Encontro Anual de Precursores Pára-quedistas

Rio de Janeiro (RJ) – No dia 7 de dezembro de 2019, a Companhia de Precursores Pára-quedistas (Cia Prec Pqdt) realizou o Econtro Anual de Precursores na Área de Estágios Pára-quedista, tradicional evento do calendário. A atividade tem por finalidade reunir as diversas proles de Precursores Pára-quedistas, da ativa ou da reserva ativa, para a transmissão dos valores e perpetuação do trabalho profícuo da especialidade; para a troca de experiências do passado e do presente; e para a manutenção dos laços fraternos entre gerações, tudo em um ambiente saudável regado na mais sã camaradagem.

Dentre as autoridades, amigos e familiares presentes, o evento contou com a participação do General de Divisão William Georges Felippe Abrahão, Comandante da 1ª Divisão de Exército, e do General de Brigada Pedro Celso Coelho Montenegro, então Comandante da Brigada de Infantaria Pára-quedista, além de comandantes das organizações militares pára-quedistas e de precursores e auxiliares de precursor de todos os tempos.

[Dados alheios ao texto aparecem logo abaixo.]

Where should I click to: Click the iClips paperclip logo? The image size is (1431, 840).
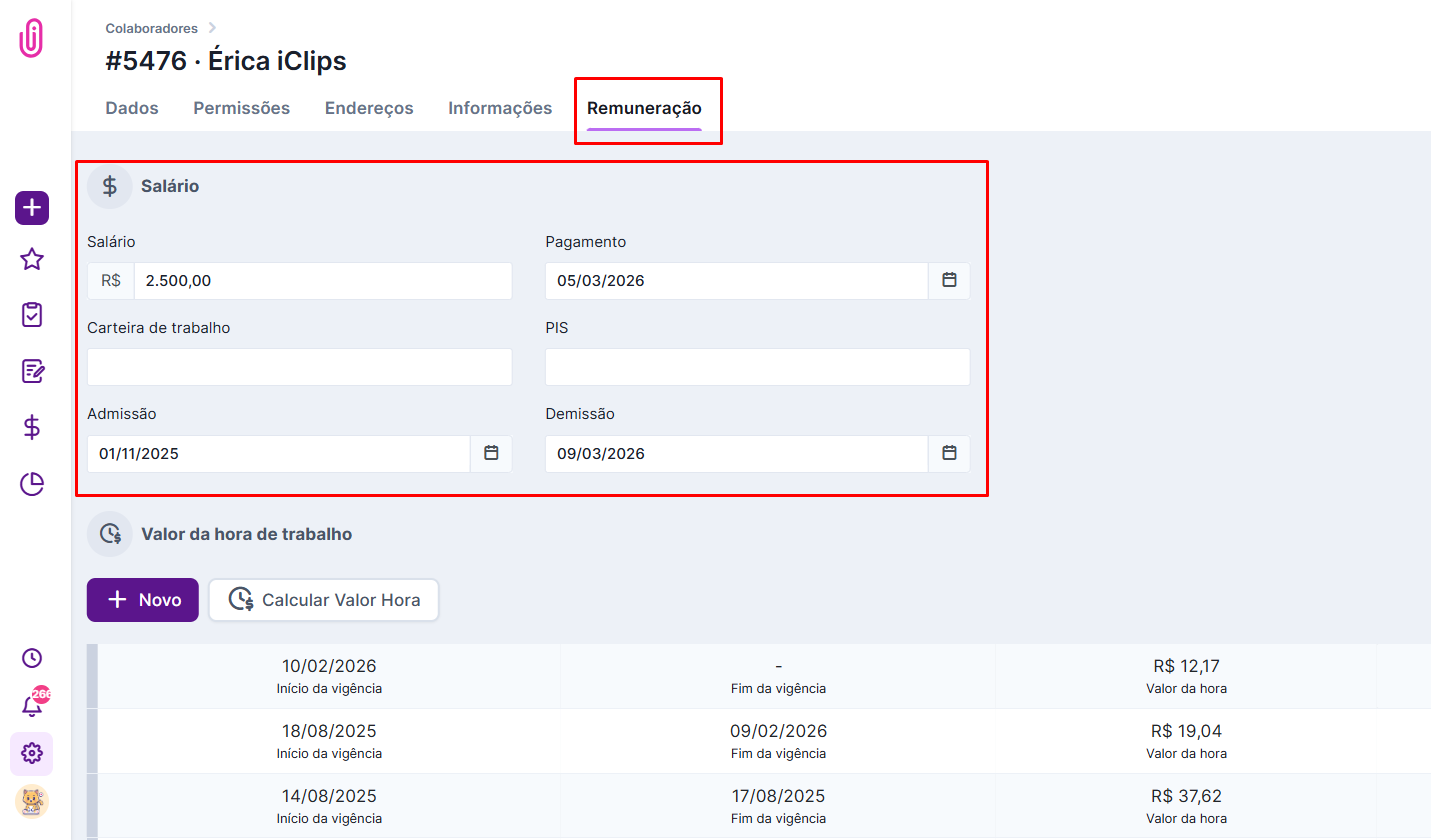click(x=32, y=38)
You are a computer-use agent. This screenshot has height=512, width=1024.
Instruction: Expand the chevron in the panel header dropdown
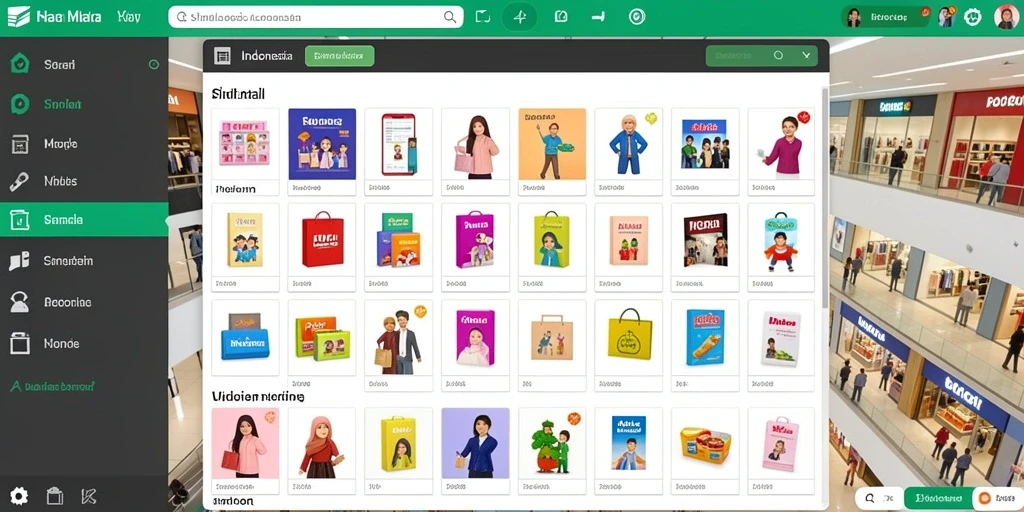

A solenidade iniciou-se com o acendimento do fogo imortal da Tocha Alada, deflagrada pelo Capitão R/1 Arly Pinheiro de Lima, Prec 05, precursor mais antigo presente e último integrante vivo da primeira turma de precursores formada no Exército Brasileiro em 1951. Além do ato solene, o Cap Arly, no auge de seus 92 anos de idade, juntamente com outros veteranos precursores, brindaram os presentes com suas histórias de luta e renúncia, na construção do legado da especialidade em seus 68 anos de história.

Foram reverenciados os Precursores Pára-quedistas formados em 1969, que celebraram seu Jubileu de Ouro; e os formados em 1994, comemorando seu Jubileu de Prata. Adicionalmente, os integrantes da Cia Prec Pqdt apresentaram suas despedidas ao Gen Montenegro, eterno integrante da OM nos anos 90, por conta da proximidade da cerimônia de passagem de comando da Bda Inf Pqdt, ocorrida no dia 17 de dezembro.

“Sejamos nós velhos ou jovens de diferentes proles; sejamos nós oficiais-generais, oficiais superiores, intermediários ou subalternos, subtenentes ou sargentos; sejamos nós pertencentes ao Exército Brasileiro, Marinha do Brasil ou Força Aérea Brasileira; sejamos quem somos: os detentores da Tocha Alada e flamejante, costurada em nossos gorros vermelhos, envolta no cheiro de querosene, na fuselagem fria do avião e no chiado do rádio ligado; somos, pois, aqueles militares que carregam sua tralhas, cuja imagem estará sempre ligada ao bom início ou o desastroso começo da Guerra Vertical”, declarou na ocasião o Tenente-Coronel Antoine, Prec 327, Comandante da Cia Prec Pqdt.